Please reproduce the material starting with the line that contains "Task: Open the ComPort selection dropdown" and going on through the end of the material, requests included, but scale every coordinate in the answers by multiplying it by 0.8 and rounding to a whole number, with halves rounded up. Leave the numbers in the requests unchanged, and omit the pictures.

• [Provided records]
begin
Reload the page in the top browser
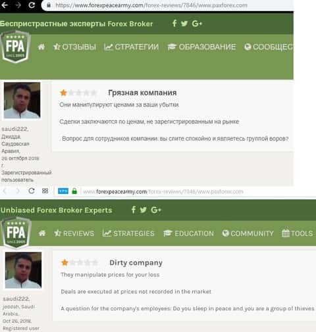This screenshot has height=332, width=316. (x=32, y=5)
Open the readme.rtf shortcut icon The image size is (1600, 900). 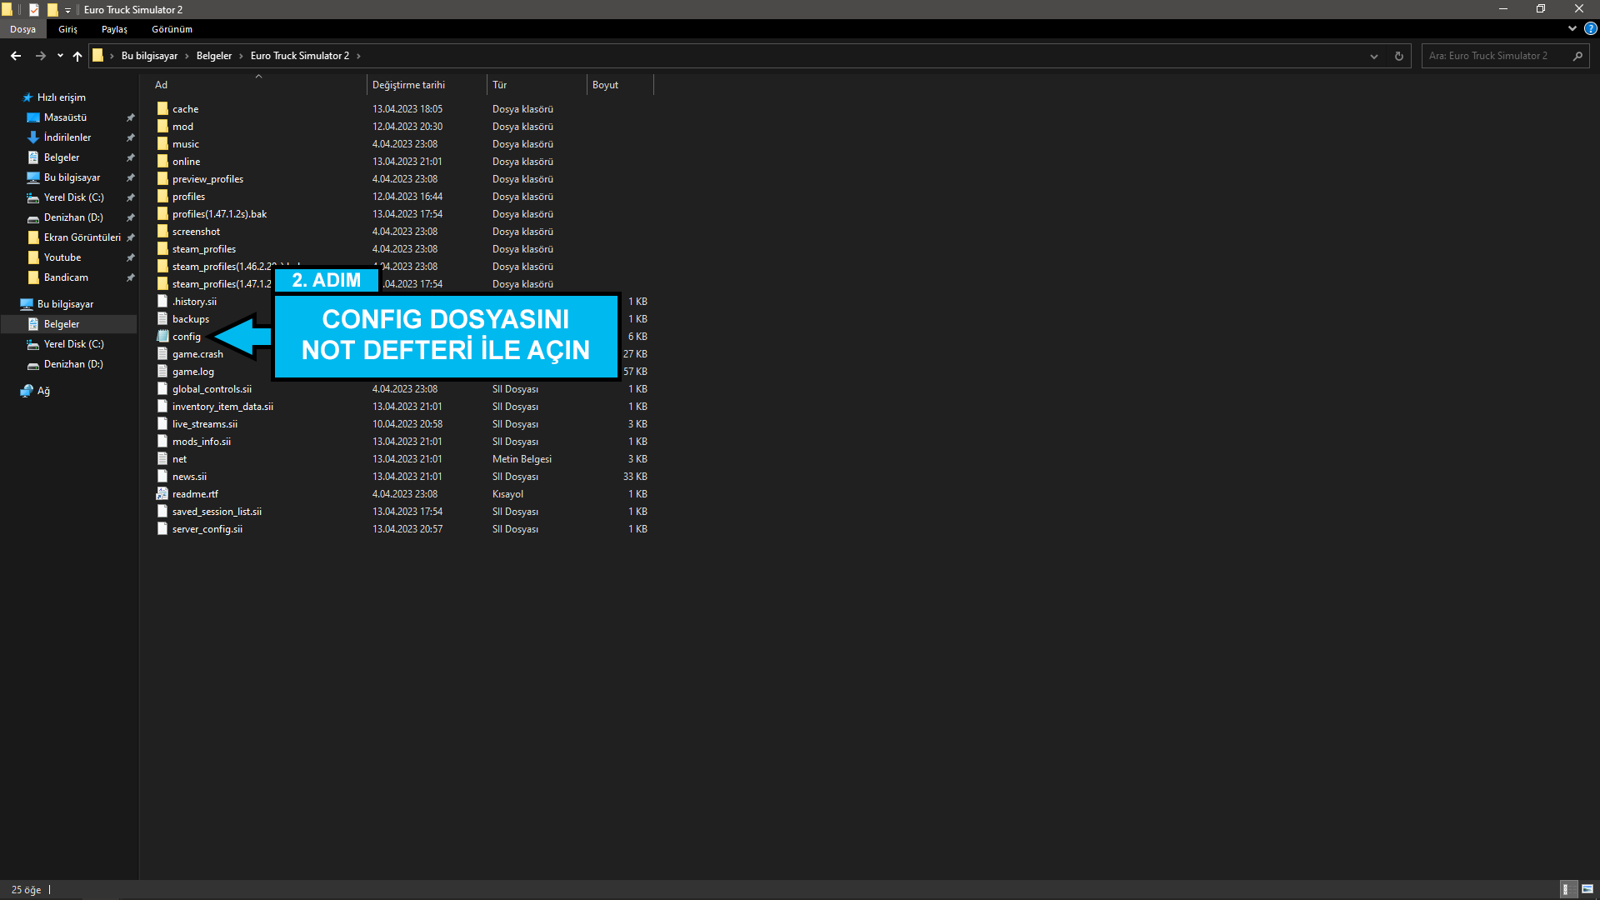tap(163, 494)
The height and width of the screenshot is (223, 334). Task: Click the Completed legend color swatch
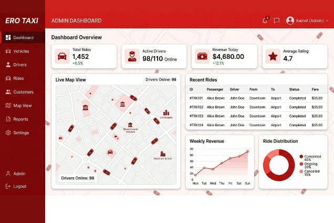[x=301, y=156]
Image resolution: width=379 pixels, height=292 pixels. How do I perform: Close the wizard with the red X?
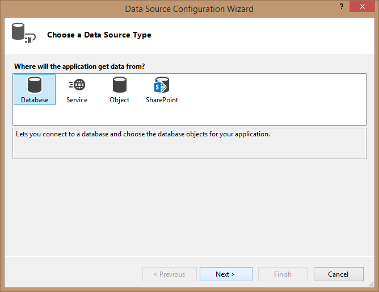pyautogui.click(x=362, y=6)
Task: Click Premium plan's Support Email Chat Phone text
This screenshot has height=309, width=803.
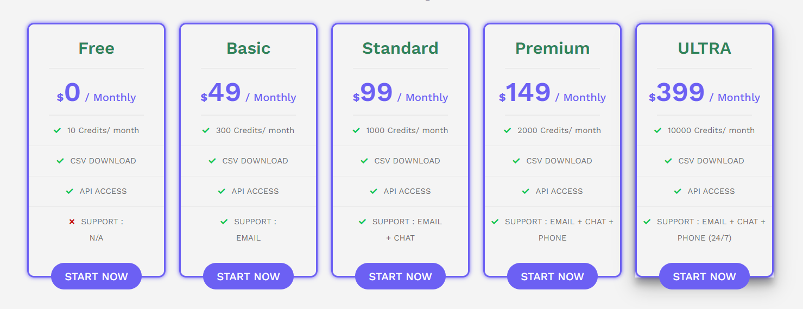Action: coord(559,230)
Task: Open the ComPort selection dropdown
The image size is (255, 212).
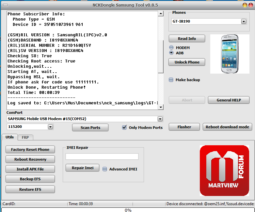Action: 160,119
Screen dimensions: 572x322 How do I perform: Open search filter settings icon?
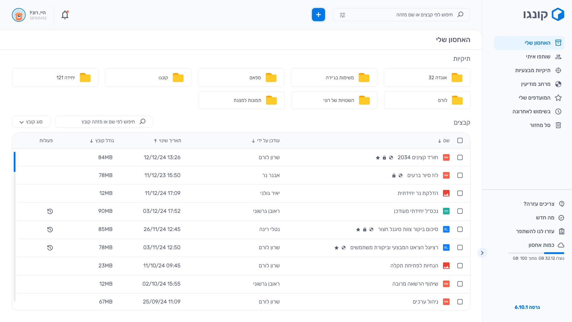pyautogui.click(x=342, y=15)
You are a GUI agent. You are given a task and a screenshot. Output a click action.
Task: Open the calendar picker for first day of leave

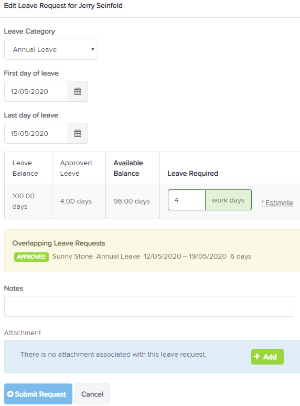pos(78,91)
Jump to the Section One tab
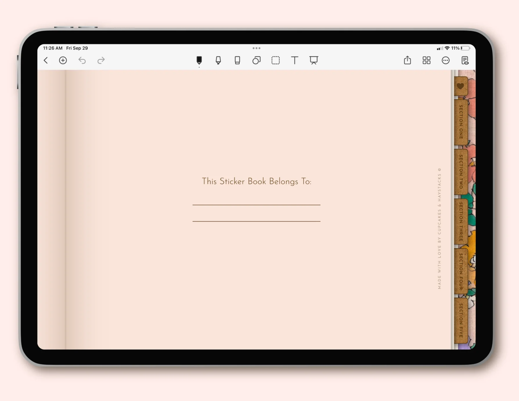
end
• [Full response]
Task: Open the ComPort selection dropdown
The image size is (255, 212).
Action: 128,95
Screen dimensions: 572x322 How do I perform: Open search filter settings icon?
pyautogui.click(x=274, y=12)
You are a GUI agent. You are given a task and a screenshot. Output a click action.
Task: Open the calendar picker for first day of leave

pos(62,73)
Jump to the Section One tab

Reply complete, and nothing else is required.